[Provided records]
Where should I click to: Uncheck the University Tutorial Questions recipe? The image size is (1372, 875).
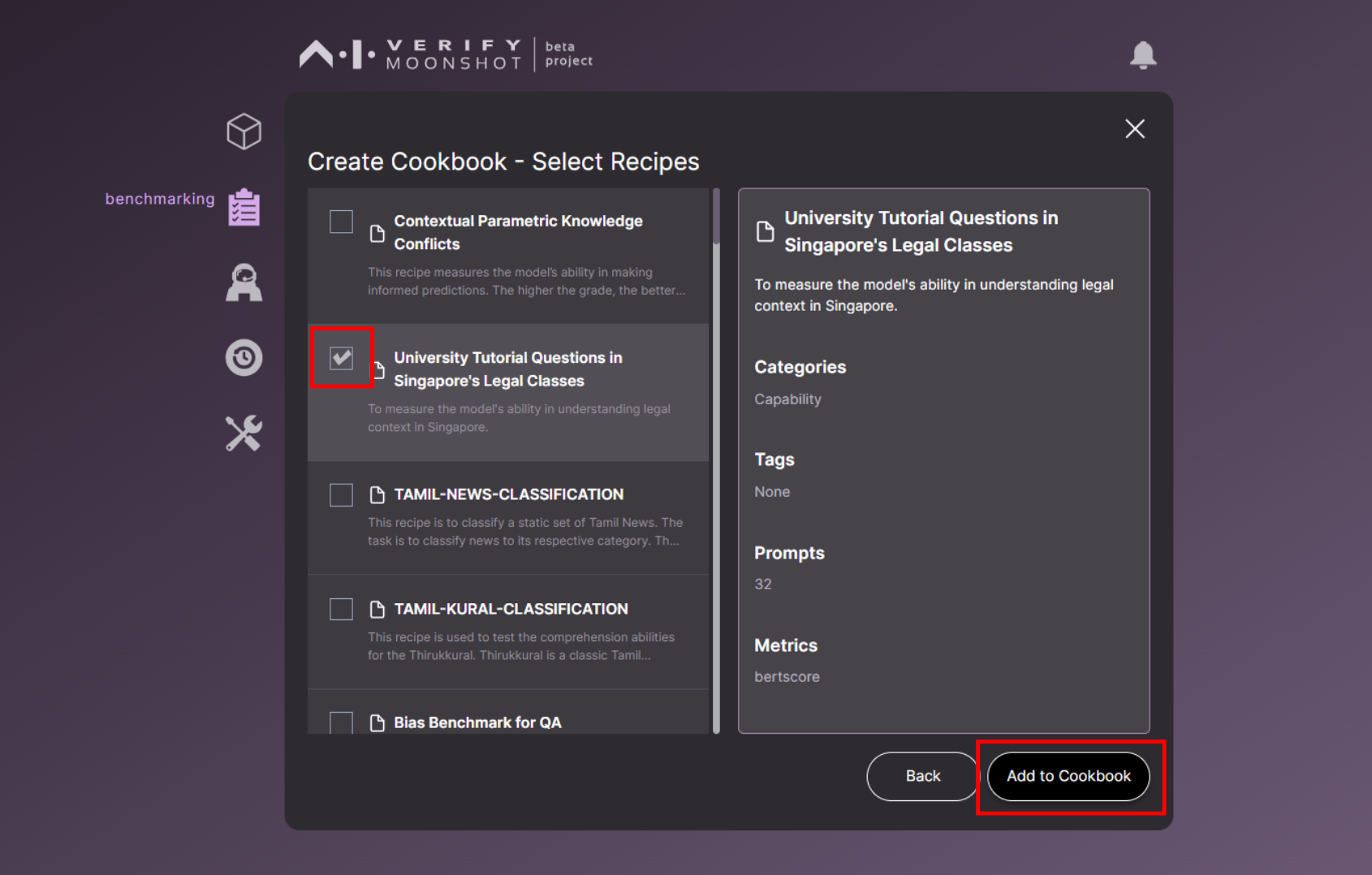pyautogui.click(x=342, y=357)
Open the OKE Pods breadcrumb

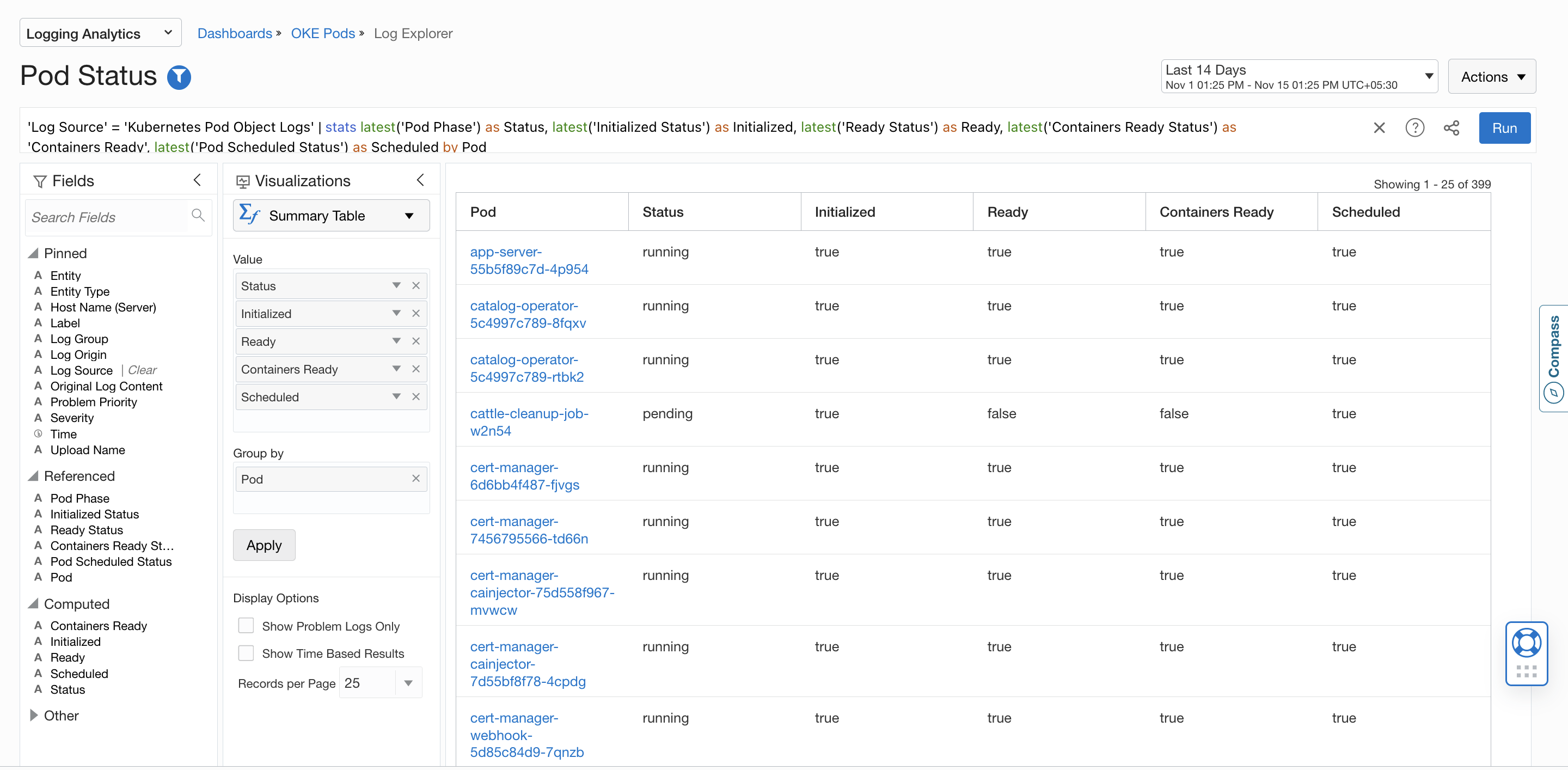click(x=323, y=33)
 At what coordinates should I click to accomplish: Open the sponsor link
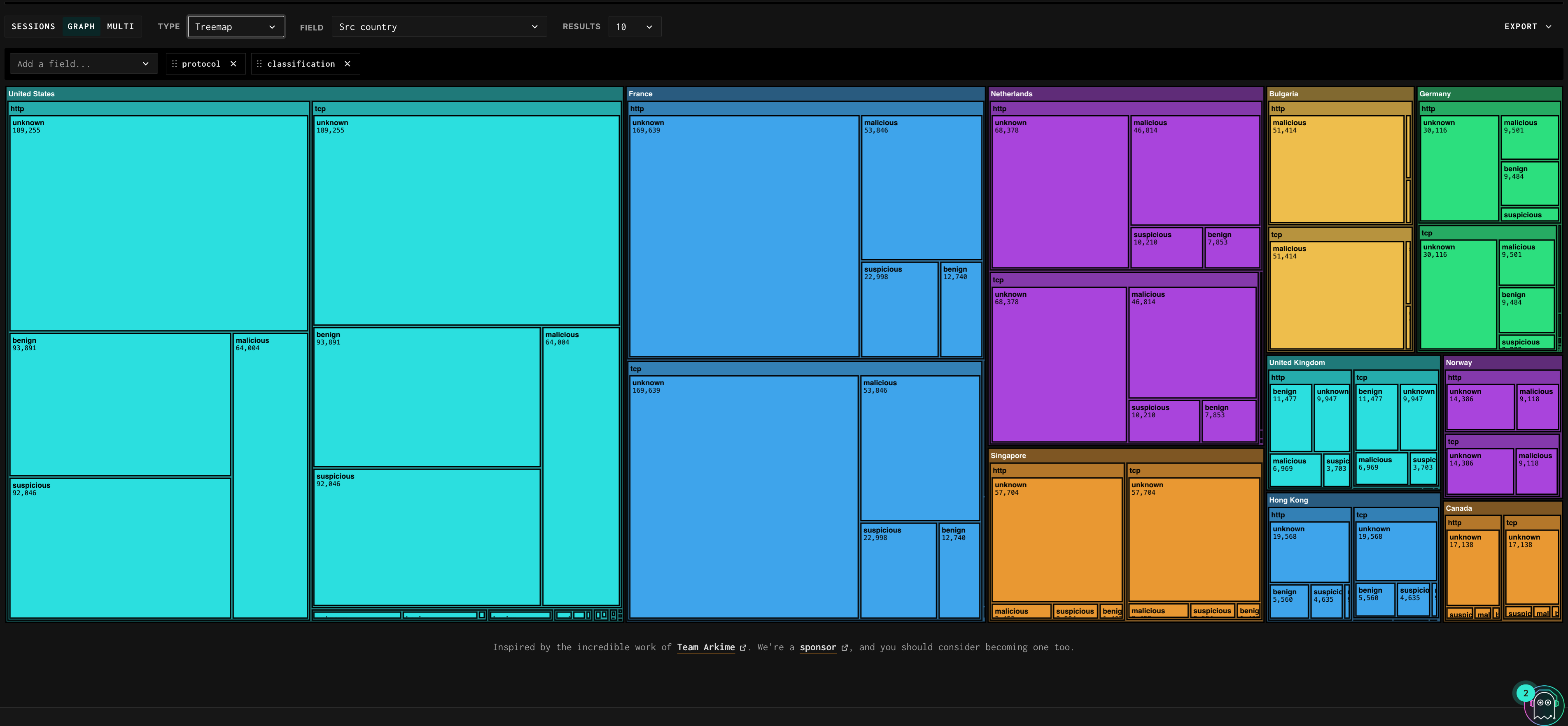(x=817, y=647)
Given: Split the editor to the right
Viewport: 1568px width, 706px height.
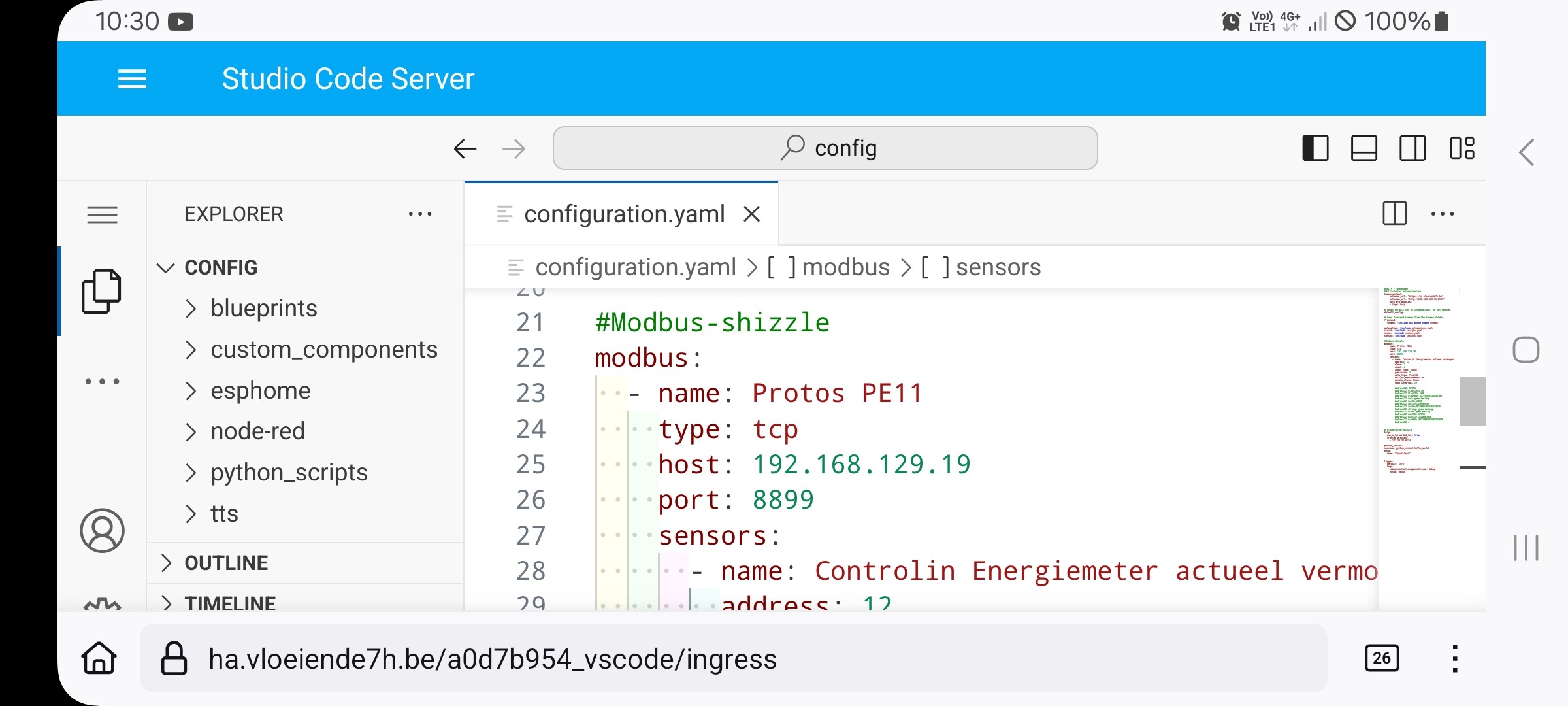Looking at the screenshot, I should [x=1394, y=214].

[What the task asks] Transcribe exactly, with no pictures, the lines running from the first line of the material through the line holding "Given: Split the editor to the right".

[Completed exercise]
Where should I click to: Uncheck the University Tutorial Questions recipe? The image size is (1372, 875).
pyautogui.click(x=342, y=357)
Open the OKE Pods breadcrumb

click(x=323, y=33)
 At what coordinates should I click to accomplish: Open the sponsor link
(x=817, y=647)
Given: Split the editor to the right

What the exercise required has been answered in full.